If a patient complains about burning
during an IV infusion, the etiology should be promptly investigated. Extravasation should be suspected in the following situations:
- Erythema, swelling, or leakage is observed at the injection site.
- An IV infusion does not flow freely or the rate is reduced.
- Resistance is felt during administration of IV push medications.
- No blood return occurs with
aspiration.
Notably, blood return does not exclude extravasation, and ruling out infiltration because of blood return has been implicated in a number of serious extravasation injuries.
Although no guidelines apply to the management of all drug extravasations, some general recommendations do exist. If extravasation occurs, the injection should be stopped immediately and the IV tubing disconnected. Avoid applying pressure to the site, and do not flush the line. Leave the original catheter in place, and attempt to aspirate as much of the infiltrated drug as possible. Additional measures include application of topical corticosteroids (hydrocortisone 1%), a thermal compress, and elevation of the affected limb. Thermal compresses should be applied only after determining if the extravasated drug requires a hot or a cool compress. Applying a compress that is the wrong temperature can exacerbate the injury. Further management depends upon the particular drug extravasated.
Extravasation of chemotherapy agents deserves special acknowledgment because these drugs are cytotoxic by nature and many are known vesicants. Additionally, some antineoplastic agents have antidotes that may be used if extravasation occurs. Most hospitals and health care centers that administer chemotherapy have protocols or extravasation kits available to provide rapid assistance to the clinician in the event of drug infiltration.
No single agent is used to treat extravasation of noncytotoxic medications. Early identification and intervention at the first sign of infiltration is probably the most critical step. If the decision is made to use an antidote, it should be administered as soon as possible. Phentolamine (Oraverse, Regitine, generic) may be given in cases of vasopressor extravasation (dopamine, norepinephrine [Levophed, generics], epinephrine). Hyaluronidase (Amphadase, Vitrase) has been used off label for vesicant drug extravasation, but it should not be used for infiltration of vasopressors. Knowing when these agents are indicated is crucial.
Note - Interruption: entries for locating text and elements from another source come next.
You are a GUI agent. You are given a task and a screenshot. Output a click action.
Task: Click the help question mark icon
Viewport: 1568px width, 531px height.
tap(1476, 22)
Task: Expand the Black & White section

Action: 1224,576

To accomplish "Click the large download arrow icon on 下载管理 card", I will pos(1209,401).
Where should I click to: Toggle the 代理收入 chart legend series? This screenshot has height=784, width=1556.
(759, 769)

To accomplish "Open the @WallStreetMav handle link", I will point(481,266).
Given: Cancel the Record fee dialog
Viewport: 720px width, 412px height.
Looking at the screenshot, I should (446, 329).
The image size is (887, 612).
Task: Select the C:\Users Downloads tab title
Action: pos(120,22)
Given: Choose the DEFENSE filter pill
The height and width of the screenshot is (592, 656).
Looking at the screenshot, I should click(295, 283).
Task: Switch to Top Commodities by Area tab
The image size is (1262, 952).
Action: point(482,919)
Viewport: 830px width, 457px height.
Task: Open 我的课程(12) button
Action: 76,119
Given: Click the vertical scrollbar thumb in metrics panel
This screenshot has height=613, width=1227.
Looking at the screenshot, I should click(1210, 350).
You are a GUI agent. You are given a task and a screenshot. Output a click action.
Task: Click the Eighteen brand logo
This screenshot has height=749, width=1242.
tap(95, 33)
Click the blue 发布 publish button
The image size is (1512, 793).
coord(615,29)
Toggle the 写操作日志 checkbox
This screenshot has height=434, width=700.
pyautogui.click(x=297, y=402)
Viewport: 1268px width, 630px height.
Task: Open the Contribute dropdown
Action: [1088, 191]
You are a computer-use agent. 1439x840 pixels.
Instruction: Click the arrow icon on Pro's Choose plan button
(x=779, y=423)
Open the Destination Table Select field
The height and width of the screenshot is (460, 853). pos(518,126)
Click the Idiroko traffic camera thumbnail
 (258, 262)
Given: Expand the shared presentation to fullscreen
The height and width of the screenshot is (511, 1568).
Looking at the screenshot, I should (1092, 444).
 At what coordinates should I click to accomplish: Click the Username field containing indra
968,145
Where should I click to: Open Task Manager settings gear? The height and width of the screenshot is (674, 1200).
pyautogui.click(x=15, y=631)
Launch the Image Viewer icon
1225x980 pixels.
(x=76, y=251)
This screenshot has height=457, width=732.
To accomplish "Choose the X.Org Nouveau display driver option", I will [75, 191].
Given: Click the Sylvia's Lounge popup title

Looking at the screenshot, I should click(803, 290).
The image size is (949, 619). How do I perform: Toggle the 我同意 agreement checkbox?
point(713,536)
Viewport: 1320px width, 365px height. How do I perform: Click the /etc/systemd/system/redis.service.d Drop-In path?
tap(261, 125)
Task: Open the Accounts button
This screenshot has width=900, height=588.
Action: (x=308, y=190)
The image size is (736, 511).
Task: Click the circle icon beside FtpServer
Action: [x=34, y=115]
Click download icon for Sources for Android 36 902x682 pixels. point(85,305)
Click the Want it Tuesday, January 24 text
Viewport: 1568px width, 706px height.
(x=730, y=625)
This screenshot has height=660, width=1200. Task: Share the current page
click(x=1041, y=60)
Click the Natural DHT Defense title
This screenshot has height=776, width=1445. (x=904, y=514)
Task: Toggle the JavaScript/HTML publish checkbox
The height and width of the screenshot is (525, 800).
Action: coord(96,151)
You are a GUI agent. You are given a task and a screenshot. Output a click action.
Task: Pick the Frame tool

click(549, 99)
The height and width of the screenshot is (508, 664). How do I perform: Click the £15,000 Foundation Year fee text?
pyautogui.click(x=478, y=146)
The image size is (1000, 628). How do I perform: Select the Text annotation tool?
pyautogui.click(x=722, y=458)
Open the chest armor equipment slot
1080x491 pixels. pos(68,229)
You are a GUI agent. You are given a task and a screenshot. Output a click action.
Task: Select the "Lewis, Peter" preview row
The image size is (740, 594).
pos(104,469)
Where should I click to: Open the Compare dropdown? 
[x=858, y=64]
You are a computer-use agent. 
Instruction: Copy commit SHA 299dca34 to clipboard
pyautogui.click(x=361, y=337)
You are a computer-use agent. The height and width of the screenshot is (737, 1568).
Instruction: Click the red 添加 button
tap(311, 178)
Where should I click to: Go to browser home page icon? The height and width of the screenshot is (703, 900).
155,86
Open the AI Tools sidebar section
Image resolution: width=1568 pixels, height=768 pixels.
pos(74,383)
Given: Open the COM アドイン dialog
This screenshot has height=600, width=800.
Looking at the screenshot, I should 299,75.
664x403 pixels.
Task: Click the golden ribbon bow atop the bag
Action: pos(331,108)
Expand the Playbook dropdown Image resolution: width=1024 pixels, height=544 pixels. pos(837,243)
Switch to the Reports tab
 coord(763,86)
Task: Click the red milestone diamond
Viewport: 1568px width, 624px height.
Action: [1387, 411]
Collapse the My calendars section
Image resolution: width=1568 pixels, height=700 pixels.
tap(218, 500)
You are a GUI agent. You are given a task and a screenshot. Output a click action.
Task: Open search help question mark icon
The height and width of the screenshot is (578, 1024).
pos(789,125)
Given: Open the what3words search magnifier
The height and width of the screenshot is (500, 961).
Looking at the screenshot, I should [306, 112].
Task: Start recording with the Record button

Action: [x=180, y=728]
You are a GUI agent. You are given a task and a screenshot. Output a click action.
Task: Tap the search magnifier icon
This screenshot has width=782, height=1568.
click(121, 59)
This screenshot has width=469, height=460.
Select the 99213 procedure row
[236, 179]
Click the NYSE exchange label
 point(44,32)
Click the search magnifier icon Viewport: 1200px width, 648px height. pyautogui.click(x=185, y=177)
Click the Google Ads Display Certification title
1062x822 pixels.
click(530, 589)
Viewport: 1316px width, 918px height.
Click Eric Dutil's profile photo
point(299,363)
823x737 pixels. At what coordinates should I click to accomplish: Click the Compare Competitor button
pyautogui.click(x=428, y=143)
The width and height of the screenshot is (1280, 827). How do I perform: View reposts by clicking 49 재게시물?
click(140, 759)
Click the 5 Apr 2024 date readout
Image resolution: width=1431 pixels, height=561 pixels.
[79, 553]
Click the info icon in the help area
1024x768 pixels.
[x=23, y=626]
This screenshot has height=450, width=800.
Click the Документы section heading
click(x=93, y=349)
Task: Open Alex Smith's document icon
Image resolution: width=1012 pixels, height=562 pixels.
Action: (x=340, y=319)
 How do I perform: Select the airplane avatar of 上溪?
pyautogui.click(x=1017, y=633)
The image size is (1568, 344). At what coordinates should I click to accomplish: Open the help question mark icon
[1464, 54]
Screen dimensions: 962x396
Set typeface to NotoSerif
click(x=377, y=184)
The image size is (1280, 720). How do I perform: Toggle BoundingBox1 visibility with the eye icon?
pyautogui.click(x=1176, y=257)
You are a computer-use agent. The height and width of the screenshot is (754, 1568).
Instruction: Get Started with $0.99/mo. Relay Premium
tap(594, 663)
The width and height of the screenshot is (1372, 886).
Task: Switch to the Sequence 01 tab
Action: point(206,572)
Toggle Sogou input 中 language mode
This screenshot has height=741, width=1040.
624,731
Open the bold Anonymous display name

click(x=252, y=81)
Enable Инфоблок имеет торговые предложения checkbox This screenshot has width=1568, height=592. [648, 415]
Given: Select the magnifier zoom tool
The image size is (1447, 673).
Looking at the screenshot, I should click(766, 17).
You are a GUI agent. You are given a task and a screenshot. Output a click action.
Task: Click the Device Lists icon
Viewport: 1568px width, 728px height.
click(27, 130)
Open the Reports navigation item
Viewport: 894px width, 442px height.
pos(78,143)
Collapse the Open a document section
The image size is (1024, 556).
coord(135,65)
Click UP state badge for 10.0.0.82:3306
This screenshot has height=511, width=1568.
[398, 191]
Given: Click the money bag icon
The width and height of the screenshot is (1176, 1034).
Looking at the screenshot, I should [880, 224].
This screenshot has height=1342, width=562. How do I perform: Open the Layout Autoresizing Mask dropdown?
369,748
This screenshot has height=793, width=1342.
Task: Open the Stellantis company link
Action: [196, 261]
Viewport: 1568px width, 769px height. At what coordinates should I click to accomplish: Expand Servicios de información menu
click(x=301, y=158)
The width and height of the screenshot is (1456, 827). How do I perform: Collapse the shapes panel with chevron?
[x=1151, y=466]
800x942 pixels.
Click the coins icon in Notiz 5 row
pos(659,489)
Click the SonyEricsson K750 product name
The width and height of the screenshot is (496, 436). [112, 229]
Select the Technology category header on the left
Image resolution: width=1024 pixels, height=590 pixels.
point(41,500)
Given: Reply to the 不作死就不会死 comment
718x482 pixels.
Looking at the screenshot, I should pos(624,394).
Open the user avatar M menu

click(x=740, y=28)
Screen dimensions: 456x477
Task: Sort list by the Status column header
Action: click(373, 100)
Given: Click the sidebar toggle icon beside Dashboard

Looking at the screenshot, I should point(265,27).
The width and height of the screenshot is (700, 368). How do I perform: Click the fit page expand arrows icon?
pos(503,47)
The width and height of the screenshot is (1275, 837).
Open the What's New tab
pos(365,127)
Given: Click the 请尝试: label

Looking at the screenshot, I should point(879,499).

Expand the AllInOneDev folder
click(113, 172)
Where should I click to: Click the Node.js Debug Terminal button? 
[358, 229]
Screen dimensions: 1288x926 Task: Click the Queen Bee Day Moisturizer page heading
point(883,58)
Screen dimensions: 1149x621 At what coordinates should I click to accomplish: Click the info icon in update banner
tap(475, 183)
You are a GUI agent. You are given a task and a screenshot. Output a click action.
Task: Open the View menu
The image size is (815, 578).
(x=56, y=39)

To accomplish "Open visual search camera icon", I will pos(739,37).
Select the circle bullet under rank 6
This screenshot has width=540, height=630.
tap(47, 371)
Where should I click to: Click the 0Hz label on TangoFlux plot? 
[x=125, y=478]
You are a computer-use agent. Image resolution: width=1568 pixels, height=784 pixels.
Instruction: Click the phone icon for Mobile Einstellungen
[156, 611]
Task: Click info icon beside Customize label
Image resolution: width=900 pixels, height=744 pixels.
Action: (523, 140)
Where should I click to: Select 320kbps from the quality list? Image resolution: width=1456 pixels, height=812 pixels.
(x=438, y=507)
Hospital protocols may prove useful.
Finally, if extravasation occurs, the site should be monitored every 2 hours for 24 hours, every 8 hours for 72 hours, and then daily for erythema, blanching, necrosis, swelling, drainage, pain, and temperature. The affected extremity should be elevated for 24 to 48 hours and assessed every 8 hours for sensation, movement, and pulses. If there is any deterioration of the affected area (continued pain, necrosis, ulceration, suspected compartment syndrome), surgery should be consulted immediately. Some protocols recommend early surgical consult if a known vesicant is extravasated, but this practice is controversial. JAAPA
Larissa DeDea, PharmD, BCPS, PA-C, is a clinical pharmacist with Northern Arizona Healthcare, Flagstaff, Arizona. In addition to being board certified in pharmacotherapy, she is a graduate of the Yale University PA program.